Produce exactly the lines from the one holding "Task: Click the red" through the last line of the data below, with every picture left out.

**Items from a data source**
........

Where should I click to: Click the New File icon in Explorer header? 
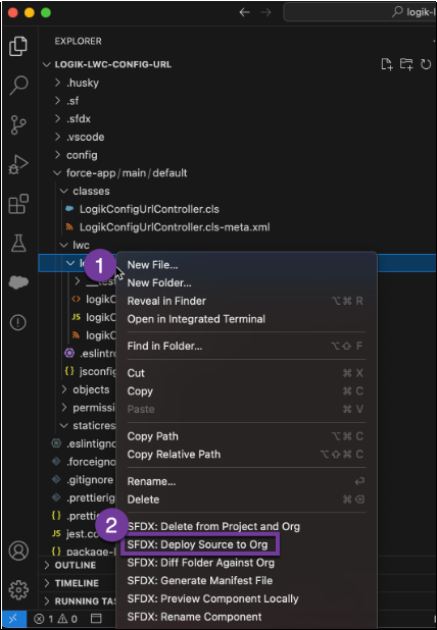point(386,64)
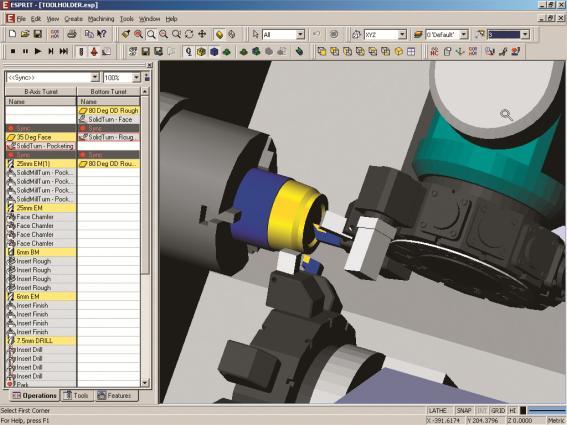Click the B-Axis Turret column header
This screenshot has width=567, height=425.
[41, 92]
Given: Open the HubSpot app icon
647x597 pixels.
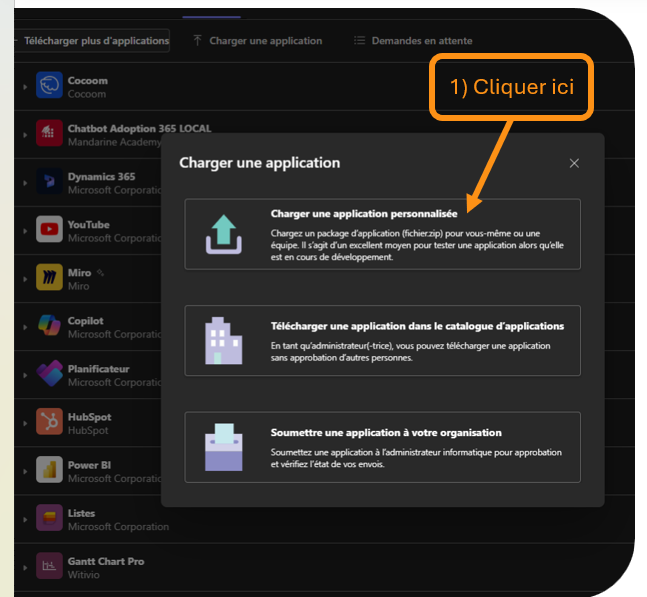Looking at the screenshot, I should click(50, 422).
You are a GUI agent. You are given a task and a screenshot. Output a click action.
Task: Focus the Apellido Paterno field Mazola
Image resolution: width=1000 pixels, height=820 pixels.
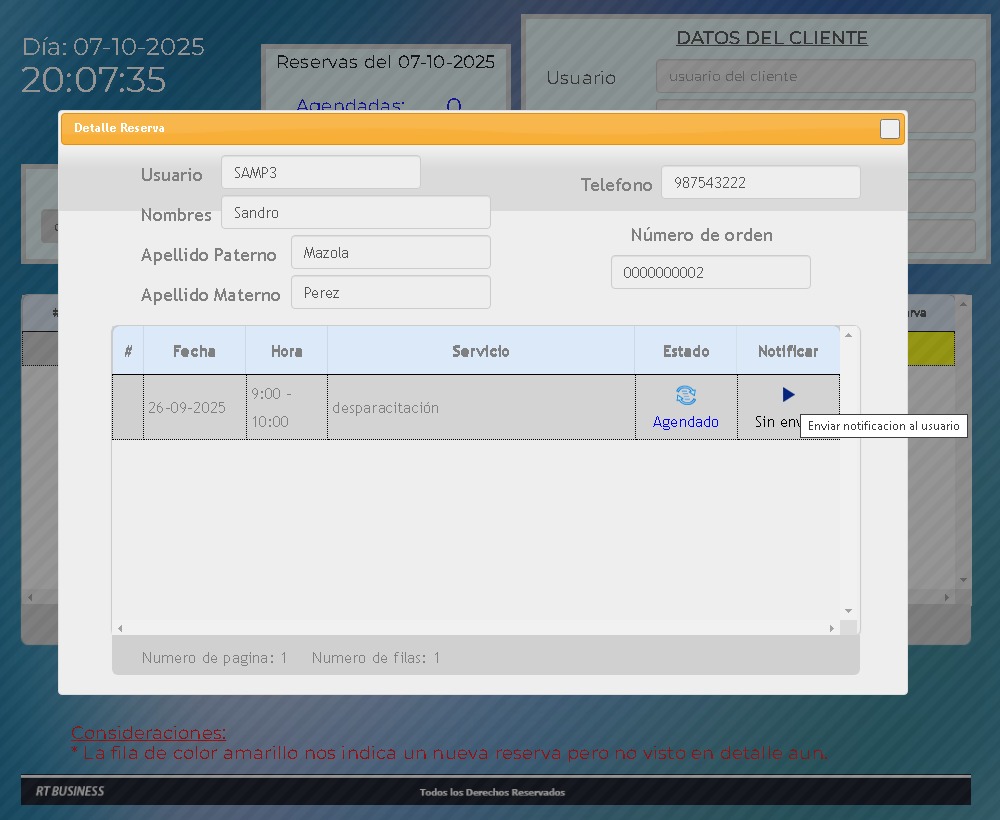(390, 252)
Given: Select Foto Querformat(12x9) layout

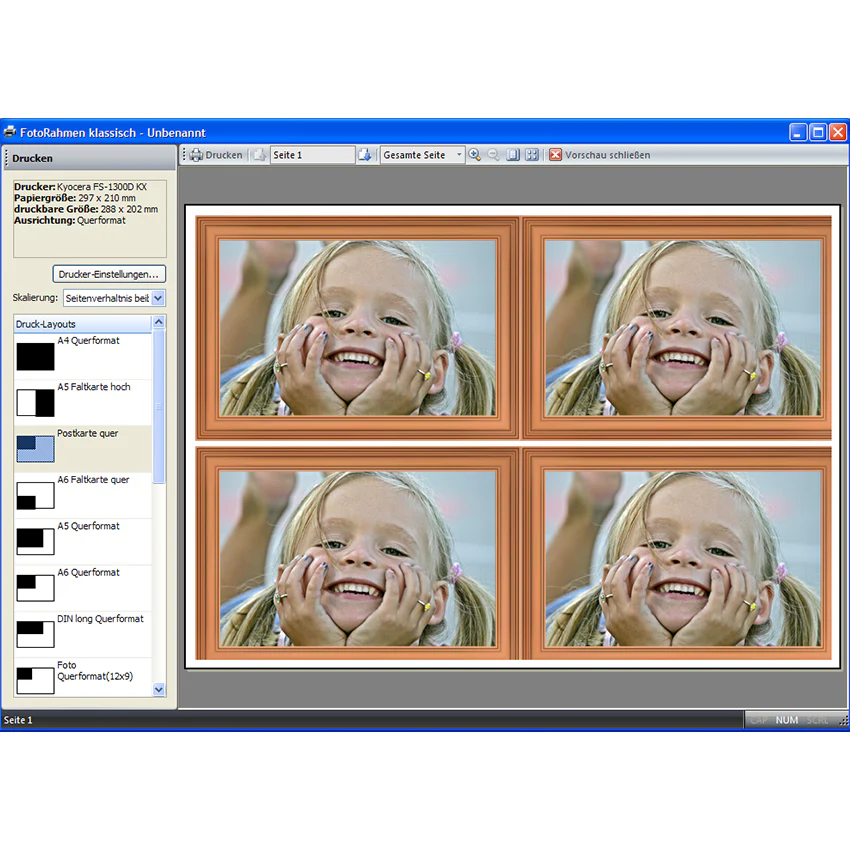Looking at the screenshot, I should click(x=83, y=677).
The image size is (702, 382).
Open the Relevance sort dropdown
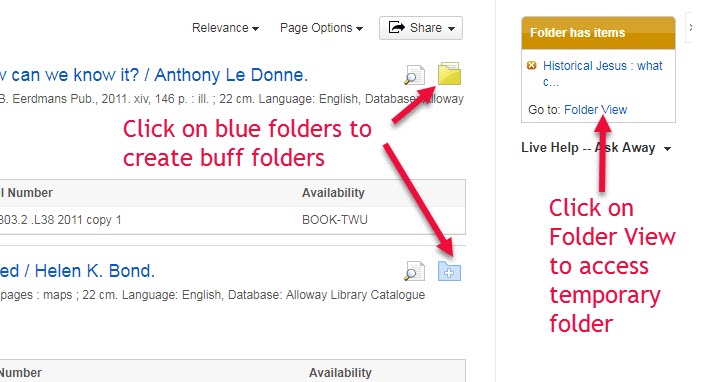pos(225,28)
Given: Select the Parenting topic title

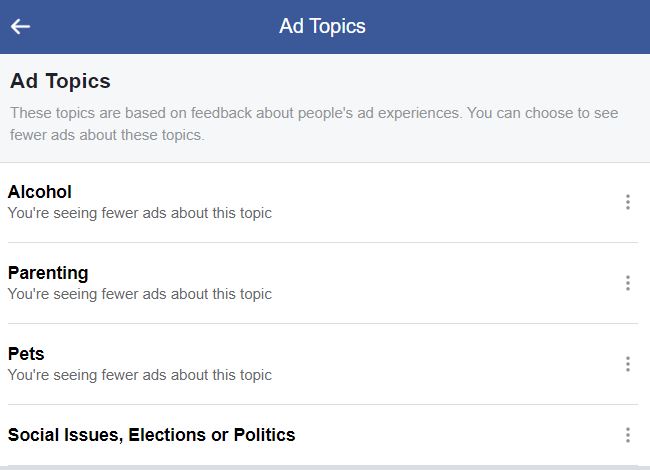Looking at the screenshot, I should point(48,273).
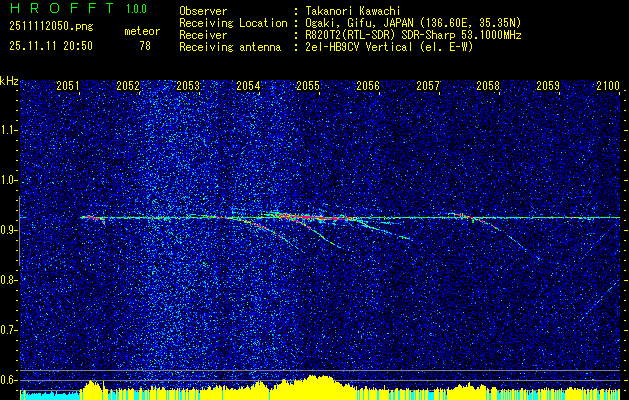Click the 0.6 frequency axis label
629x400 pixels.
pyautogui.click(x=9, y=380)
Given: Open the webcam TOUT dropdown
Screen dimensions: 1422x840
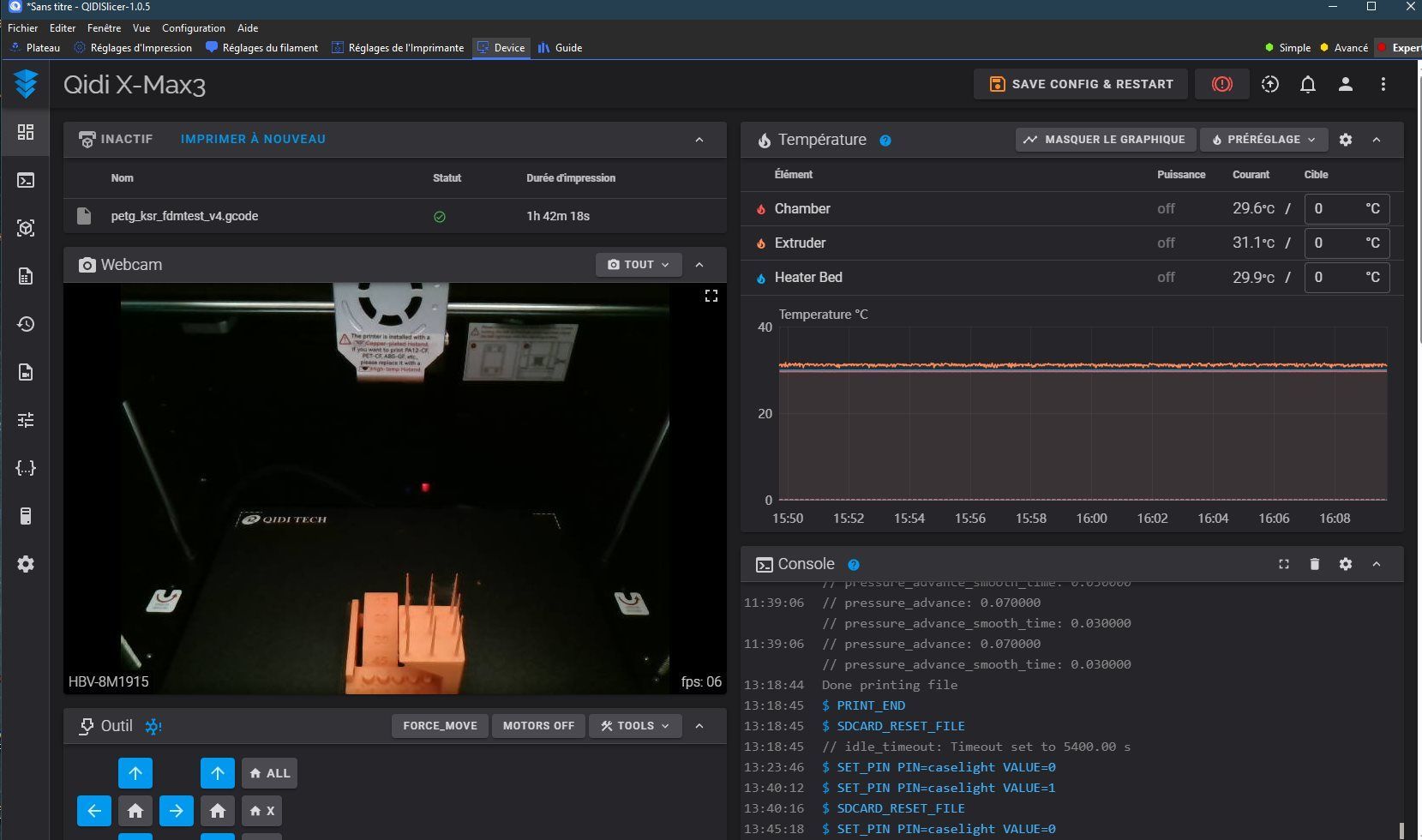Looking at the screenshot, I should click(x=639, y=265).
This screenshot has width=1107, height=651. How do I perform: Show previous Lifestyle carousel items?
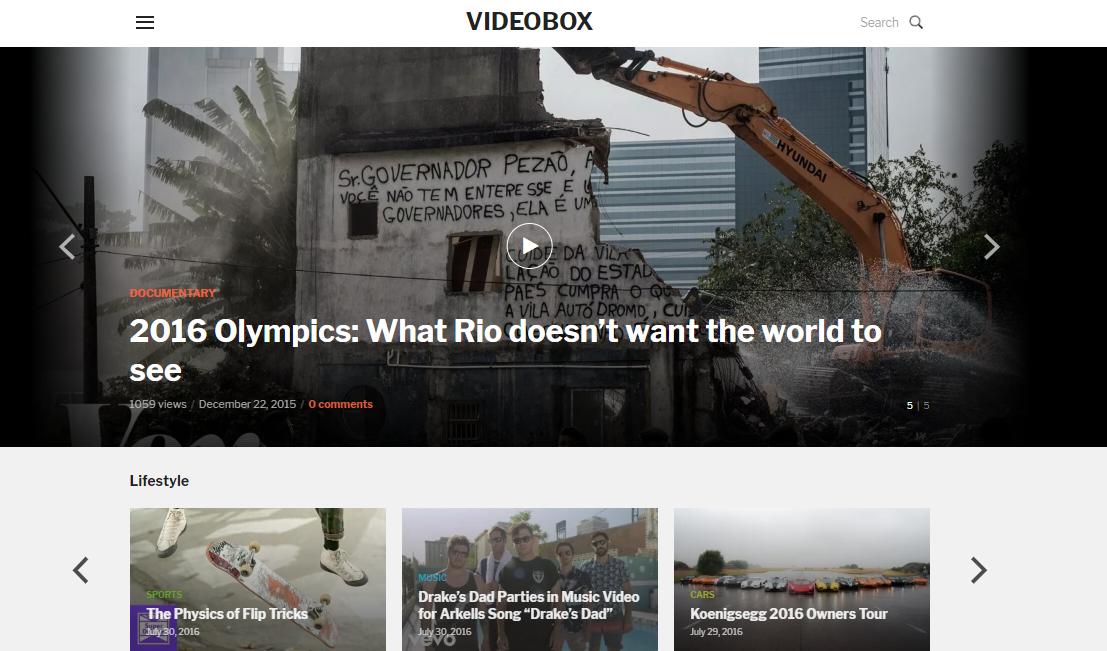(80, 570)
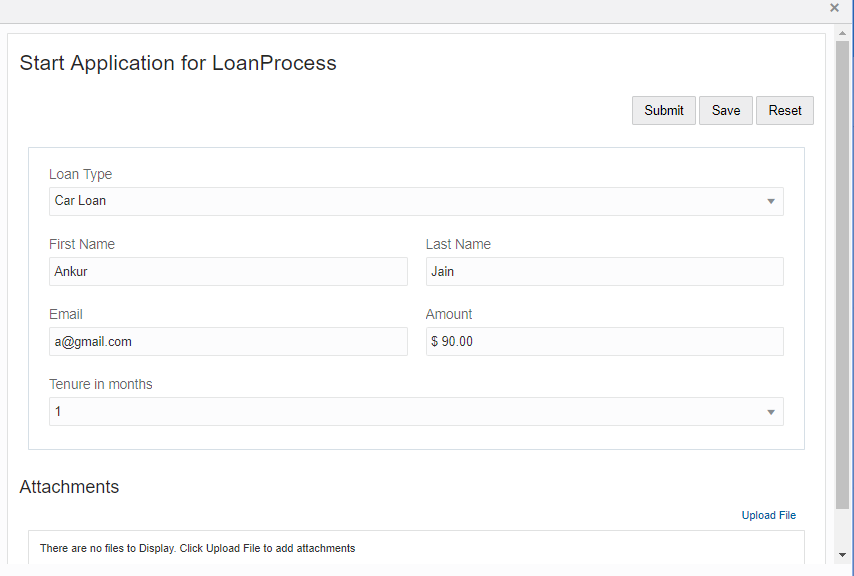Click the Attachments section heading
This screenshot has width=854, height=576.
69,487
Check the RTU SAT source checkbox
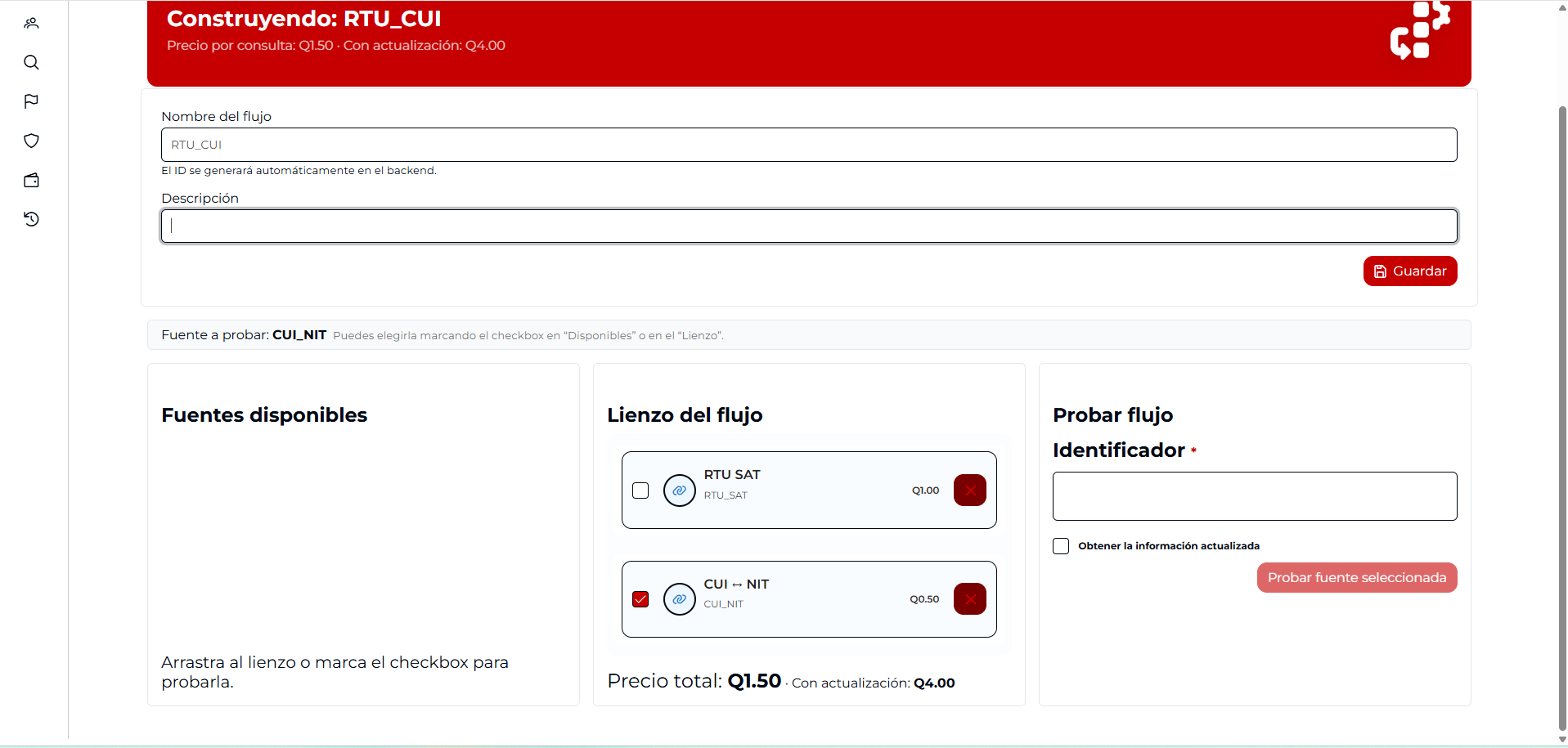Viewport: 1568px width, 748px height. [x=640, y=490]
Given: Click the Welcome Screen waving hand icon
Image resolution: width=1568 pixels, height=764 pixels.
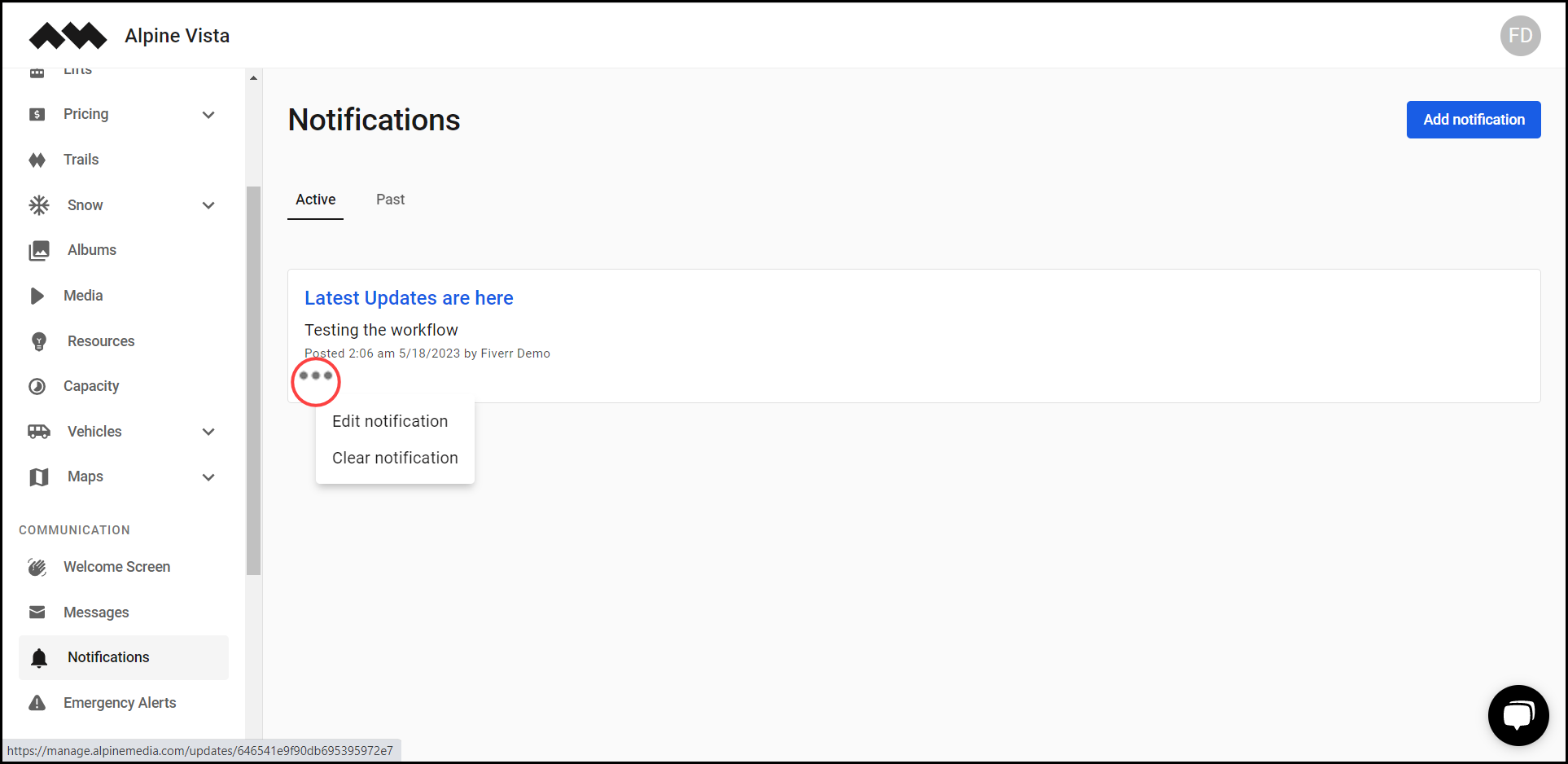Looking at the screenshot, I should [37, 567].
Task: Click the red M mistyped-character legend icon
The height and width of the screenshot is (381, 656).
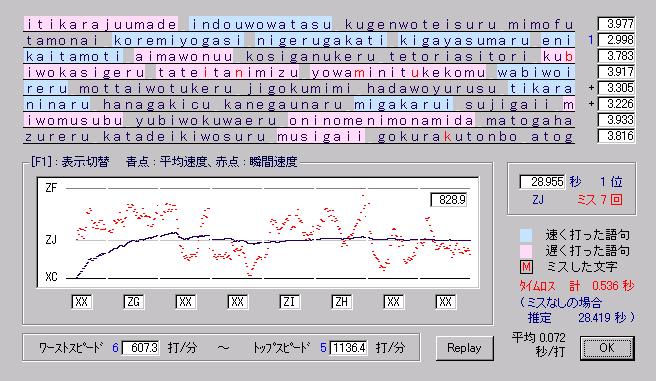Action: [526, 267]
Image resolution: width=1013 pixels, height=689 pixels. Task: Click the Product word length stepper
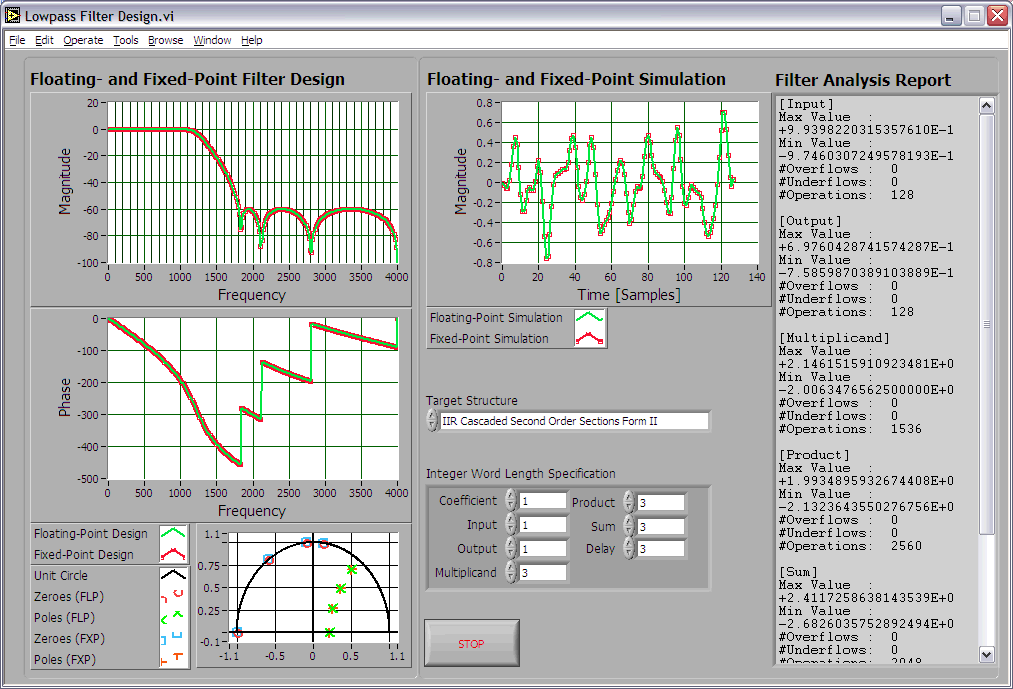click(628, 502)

........

**SOLUTION BELOW**
Task: Click the red M mistyped-character legend icon
The height and width of the screenshot is (381, 656).
Action: [526, 267]
Image resolution: width=1013 pixels, height=689 pixels. Task: Click the Product word length stepper
click(628, 502)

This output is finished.